- **WHAT TO WORK ON**:
A. Repeat the part of the thread on struct page conversion that opens with the words containing "On Tue, Mar" and closes with "with your measurements.", swapping "x86-64" for "AMD64".
B. Answer these questions using the thread on struct page conversion:
(i) What size does the thread give for struct page on x86-64?
(ii) What latency is claimed for mul, even on P4?
(iii) Which instruction does the final line identify as the one that matters in the profiles?

- **SOURCE TEXT**:
────────────────────────────────────────

On Tue, Mar 07, 2006 at 05:27:37PM +0100, Andi Kleen wrote:
> On Wednesday 08 March 2006 00:26, Benjamin LaHaise wrote:
> > Hi Andi,
> >
> > On x86-64 one inefficiency that shows up on profiles is the handling of
> > struct page conversion to/from idx and addresses. This is mostly due to
> > the fact that struct page is currently 56 bytes on x86-64, so gcc has to
> > emit a slow division or multiplication to convert.
>
> Huh?
You used an unsigned long, but ptrdiff_t is signed. gcc cannot use any
shifting tricks because they round incorrectly in the signed case.
> AFAIK mul has a latency of < 10 cycles even on P4 so I can't imagine
> it's a real problem. Something must be wrong with your measurements.
mul isn't particularly interesting in the profiles, it's the idiv.

────────────────────────────────────────

- **DATA**:
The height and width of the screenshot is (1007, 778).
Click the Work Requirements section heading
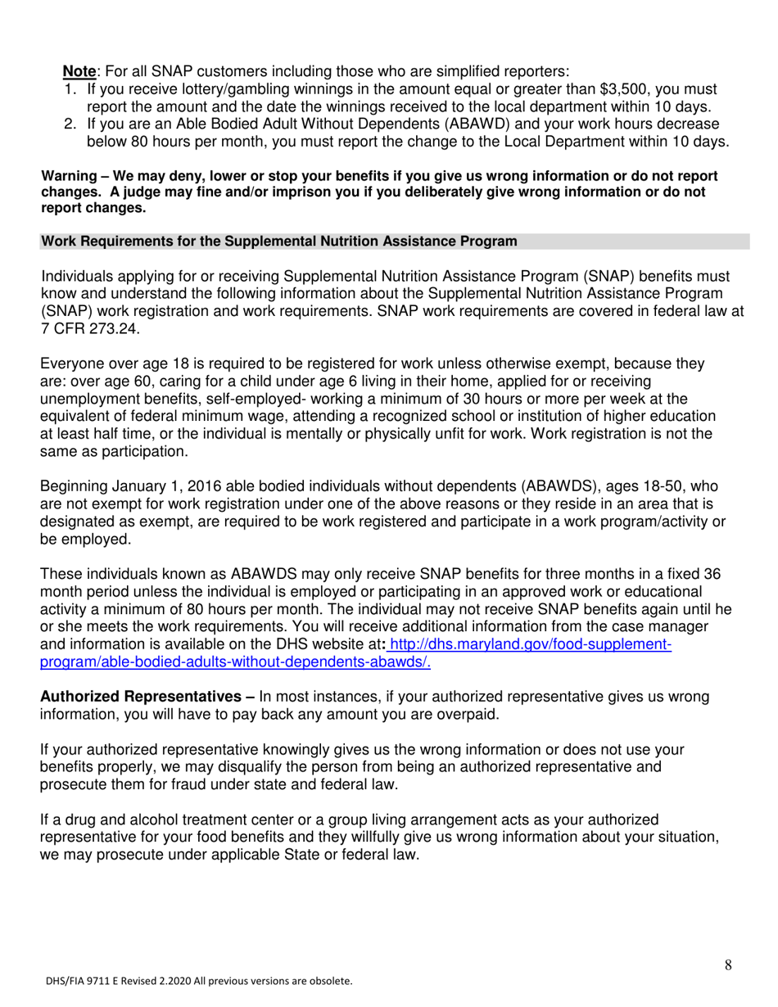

────────────────────────────────────────

- **RESULTS FOR THE EXERCISE**:
A.
On Tue, Mar 07, 2006 at 05:27:37PM +0100, Andi Kleen wrote:
> On Wednesday 08 March 2006 00:26, Benjamin LaHaise wrote:
> > Hi Andi,
> >
> > On AMD64 one inefficiency that shows up on profiles is the handling of
> > struct page conversion to/from idx and addresses. This is mostly due to
> > the fact that struct page is currently 56 bytes on AMD64, so gcc has to
> > emit a slow division or multiplication to convert.
>
> Huh?
You used an unsigned long, but ptrdiff_t is signed. gcc cannot use any
shifting tricks because they round incorrectly in the signed case.
> AFAIK mul has a latency of < 10 cycles even on P4 so I can't imagine
> it's a real problem. Something must be wrong with your measurements.

B.
(i) 56 bytes
(ii) Less than 10 cycles
(iii) idiv